In the past few years, South Park’s headline-ripping storytelling model has been impacted by the fact that the real-life political arena has become more absurd than any political satire. Parker and Stone have always used South Park to exaggerate reality, but that’s hard to do when there’s no room for exaggeration. Mr. Garrison has suffered from being the show’s Trump stand-in, but the “Vaccination Special” handled post-Trump Garrison perfectly. At the end of his controversial presidential term, Garrison hopes to return to South Park and for his life to just go back to normal – but almost everyone in town hates him. This is a hilarious next step for Garrison’s character. He’s also been given a new Mr. Slave-esque sidekick in the form of the scantily clad Secret Service agent assigned to protect him, “Mr. Service.”
Upon returning to South Park, Garrison is ostracized by nearly everybody in the grocery store – except “the Whites.” The Whites, first introduced in season 21, are revealed in the “Vaccination Special” to be ardent QAnon believers, eagerly awaiting their next instructions from President Garrison. Garrison wants nothing to do with them and tells Bob White to “blow s*** out your d*******!” The Whites believe this is a coded message and work with South Park’s other Q supporters to decipher it. Through some wild mental gymnastics, they convince themselves he wants them to teach America’s youth about QAnon, so they found “Tutornon” to capitalize on the shortage of teachers and go maskless into kids’ houses to preach the teachings of Q.
Satirizing QAnon was a unique challenge for South Park, because a conspiracy theory that wholeheartedly posits that there’s a child-murdering left-wing cabal run by Tom Hanks and Oprah Winfrey that secretly controls the world sounds more like a South Park storyline than an actual thing. It would’ve seemed impossible to make satire out of it, but Parker and Stone surprisingly nailed it. They took the conspiracy a step further, revealing this cabal’s ability to literally alter reality as “the elites” take over the show to cut away from “the truth” and transport Bob White into the snowy wilderness and turn him into a giant penis.
The ending of “Vaccination Special” was much stronger than that of “The Pandemic Special.” Where “The Pandemic Special” ended with everyone in town growing a mustache from smoking Randy’s semen and Randy telling Sharon he’ll probably make another special, “The Vaccination Special” offered a hopeful glimpse at the end of the pandemic. As the Israeli government arrives to vaccinate everybody in town, they all celebrate the fact that their lives can go back to normal with a big party. One can only dream.

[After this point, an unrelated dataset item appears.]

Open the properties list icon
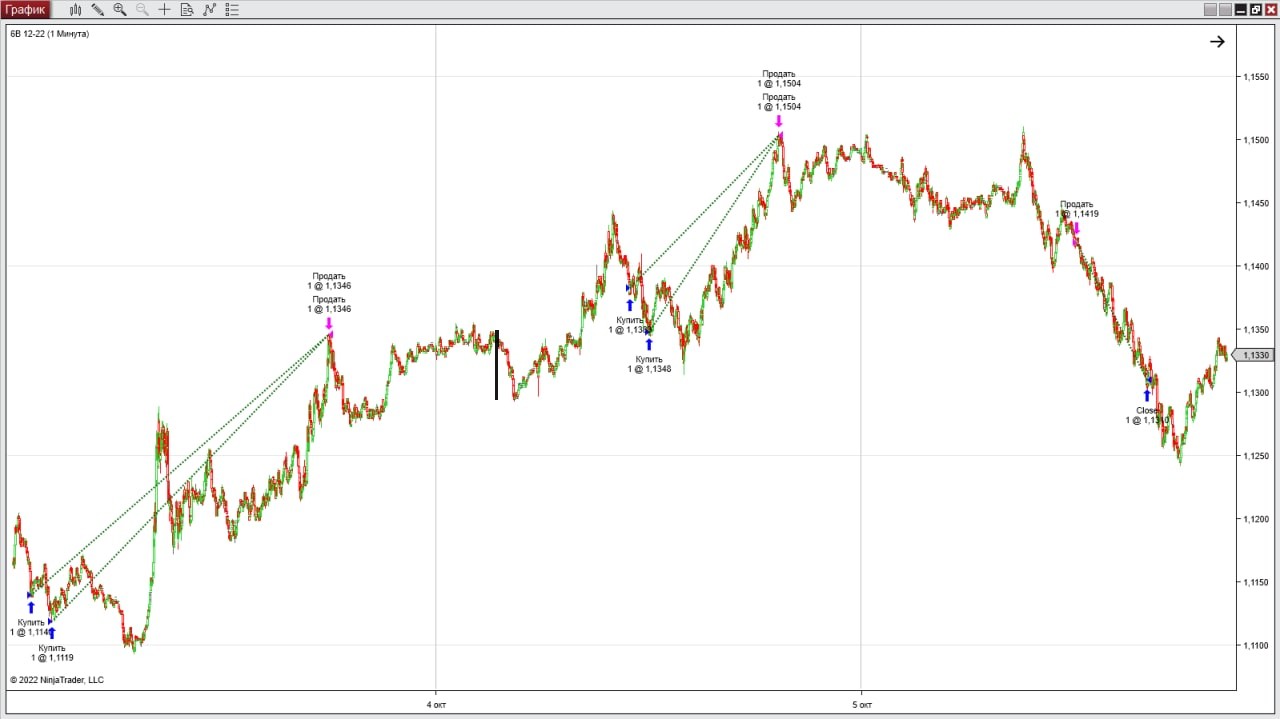point(232,10)
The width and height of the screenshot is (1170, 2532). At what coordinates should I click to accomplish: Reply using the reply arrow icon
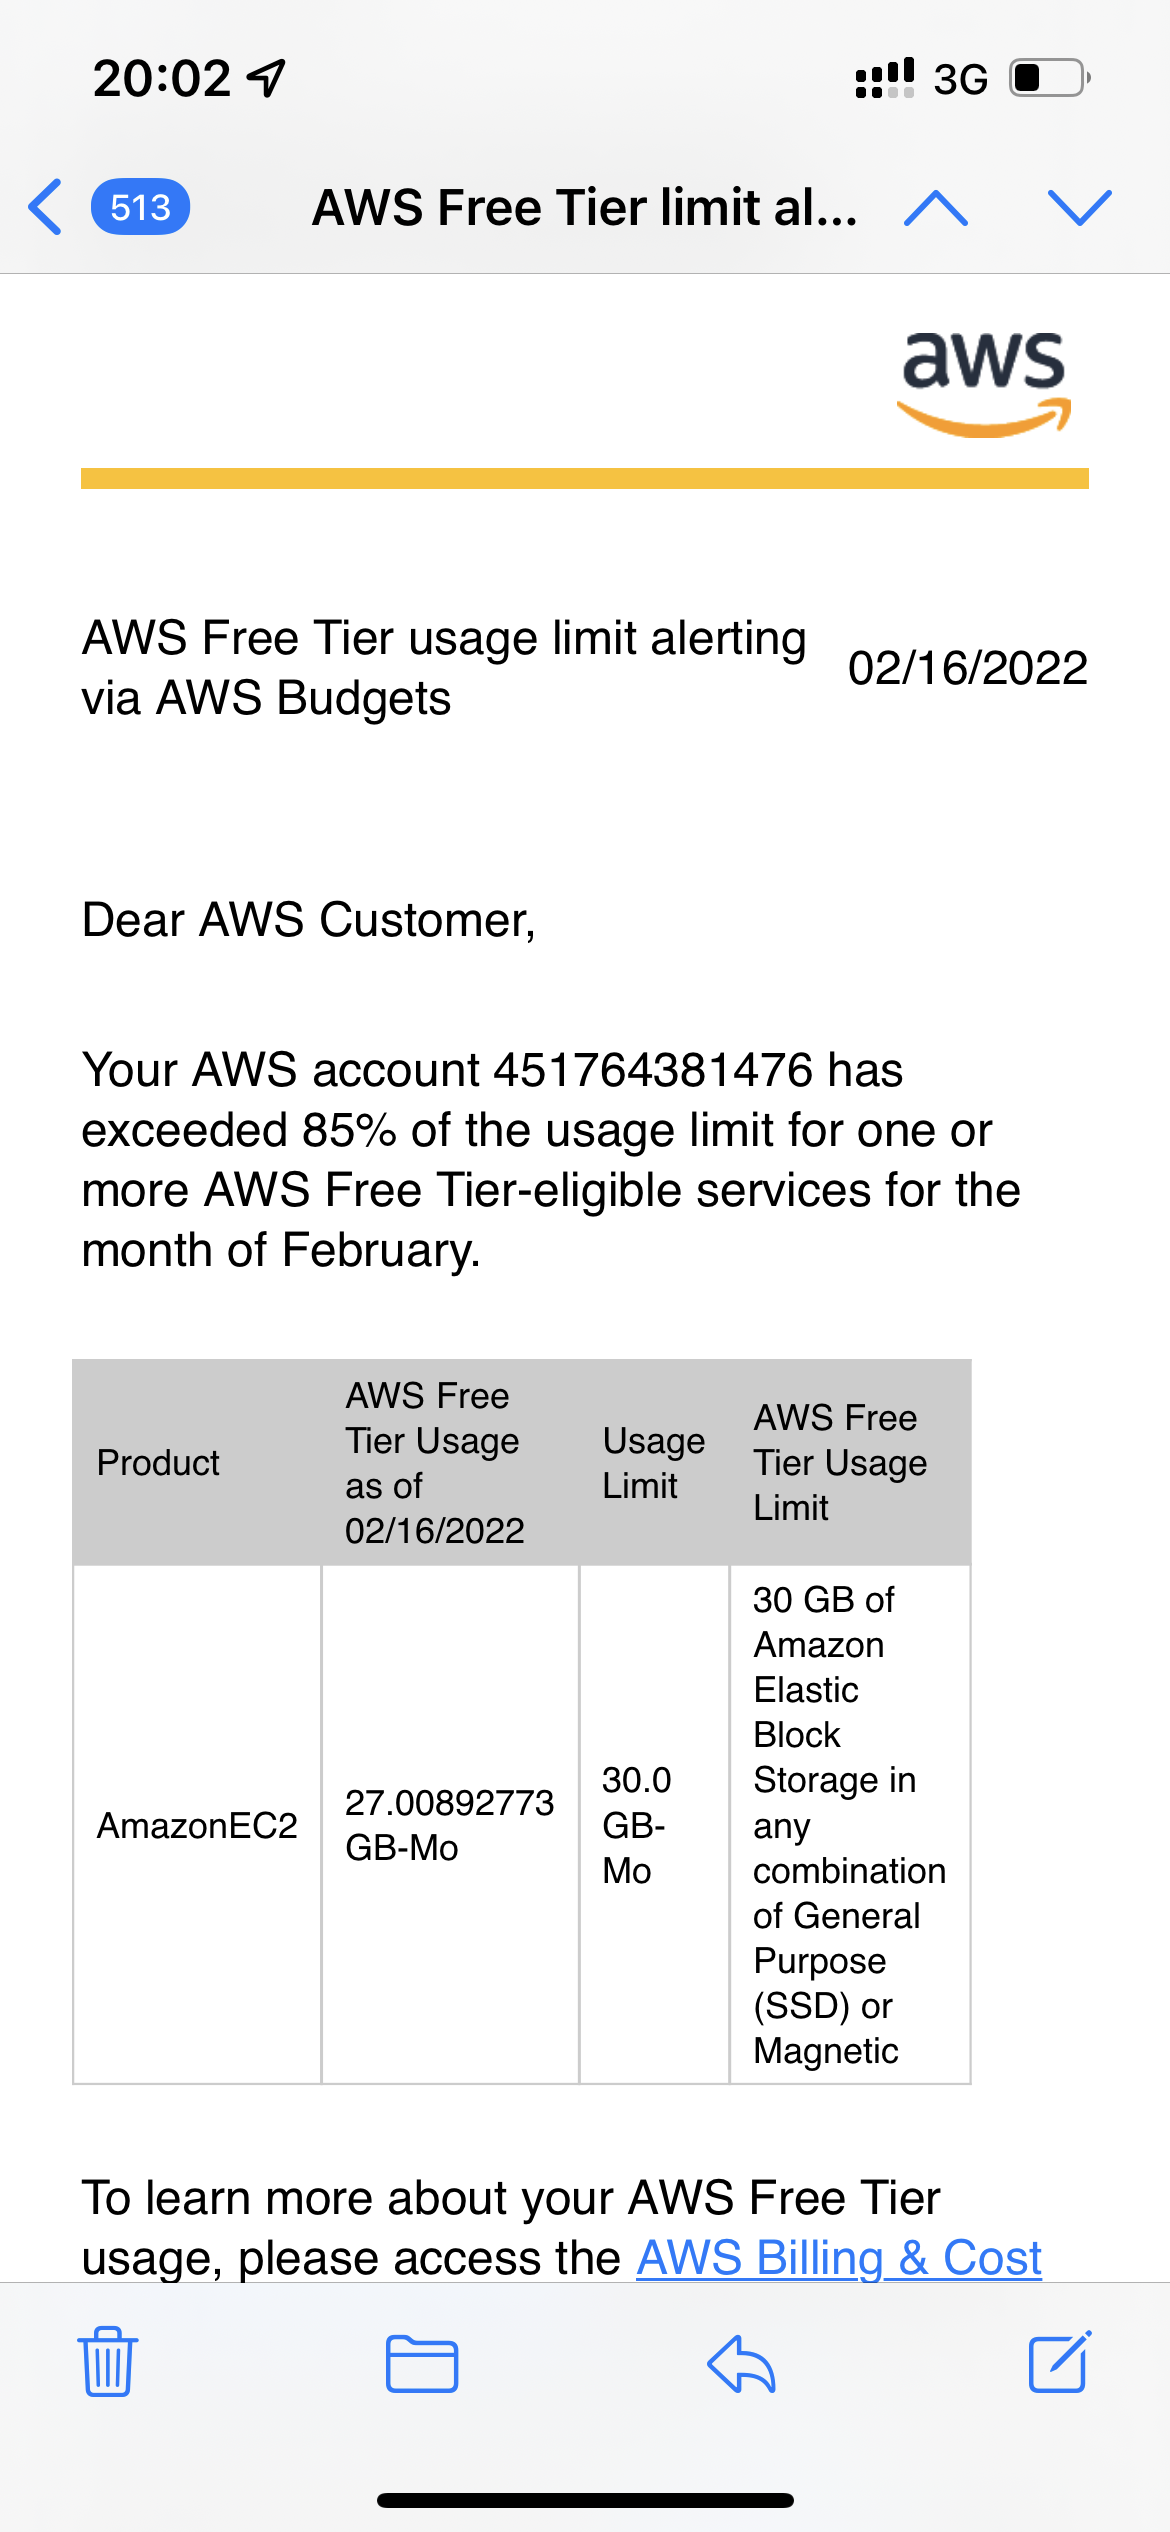coord(741,2363)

“The Pandemic Special” was a welcome return for the show in the middle of a challenging year. It had a ton of strong moments, like the police arming themselves to the teeth in military gear set to “Kickstart My Heart” or Butters’ frustration over the ever-expanding timeframe of when the pandemic will be over, but it never quite felt like the sum of its parts. This could be because it was the show’s first special and the writers weren’t accustomed to the format yet, which is pitched somewhere between an extended episode and a condensed season. With their second special, they nailed down the pacing and structure of an hour-long South Park episode. The promise of COVID-era South Park is so tantalizing that it’s almost impossible to deliver on. But where “The Pandemic Special” fell short, “The Vaccination Special” succeeds.